Отрывок:
□ □ □

Как видим, с собственно режиссерскими учебными этюдами он справляется в целом успешно, сдает их, что называется, с первого предъявления. Но в числе «первых учеников» здесь все же не значится. Шукшина «перекрывают» по этой части то Владимир Китайский, а то и Александр Гордон. Как будущие режиссеры, они «смотрятся», особенно на последующих курсах, гораздо лучше, они, можно сказать, на лету схватывают и развивают то, о чем говорит, что предлагает Ромм. Шукшин же…
«Многое встречало его сопротивление, – пишет Жигал—ко, – и это „многое“ включало в себя… основные элементы профессии кинорежиссера. За свою педагогическую практику не припомню, пожалуй, такого последовательного внутреннего сопротивления студента (именно внутреннего!) специфическим для кино способам раскрытия мира: монтажу и соответственно монтажному видению (его Ромм всячески развивал у студентов), мизансцене (в лекциях, прочитанных студентам первого курса, то есть и Шукшину, – а лекции Ромма Василий всегда слушал внимательно, можно сказать, жадно – Михаил Ильич определил мизансцену как „главное режиссерское оружие, первое, основное“). Этими и другими видами „режиссерского оружия“ Шукшин в студенческие годы пользовался неохотно. В несколько упрощенном виде взгляд его на съемку можно определить так: достаточно установить аппарат, актерам хорошо играть перед ним, а все остальное от лукавого. Ромм его выслушивал, он выслушивал Ромма, но каждый оставался при своем».
Хорошенькое дело! Студент, который «бунтует» против основных элементов будущей профессии, и не просто бунтует, где—то там, в кулуарных разговорах, а самым «наивно—открытым», самым «дурацким» образом «отрицает» в беседах со своим непосредственным руководителем. И как его и за что только терпят?.. Тем более что взаимоотношения его с соучениками (и вообще со вгиковским окружением) складываются довольно странно.

□ □ □

Задания:
[A] Перепишите из отрывка всё, начиная со слов «Хорошенькое дело! Студент, который» и вниз до слов «складываются довольно странно.» включительно.
[B] Перескажите списком абзац отрывка, который начинается словами «Как видим, с собственно режиссерскими», сохранив главные факты.

Часть набора данных:
□ □ □

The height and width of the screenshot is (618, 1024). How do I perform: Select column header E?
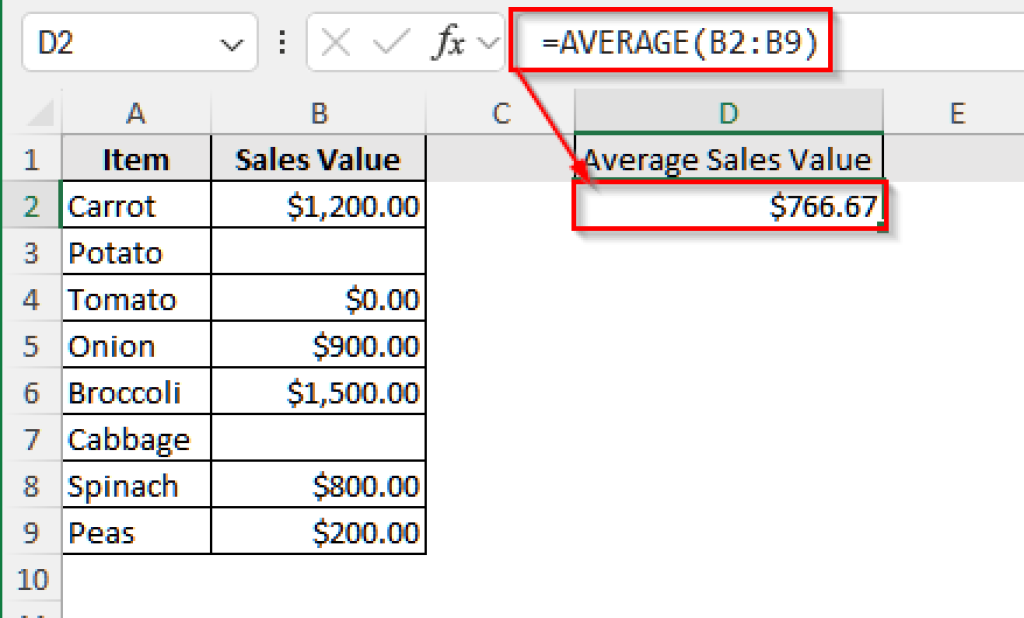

□ □ □

Результаты:
[A]
Хорошенькое дело! Студент, который «бунтует» против основных элементов будущей профессии, и не просто бунтует, где—то там, в кулуарных разговорах, а самым «наивно—открытым», самым «дурацким» образом «отрицает» в беседах со своим непосредственным руководителем. И как его и за что только терпят?.. Тем более что взаимоотношения его с соучениками (и вообще со вгиковским окружением) складываются довольно странно.

[B]
- Режиссерские учебные этюды Шукшин в целом сдает успешно, с первого раза.
- Но среди лучших учеников его нет.
- В этом его обходят то Владимир Китайский, то Александр Гордон.
- Как будущие режиссеры они выглядят гораздо лучше, особенно на следующих курсах: на лету схватывают и развивают то, что говорит и предлагает Ромм.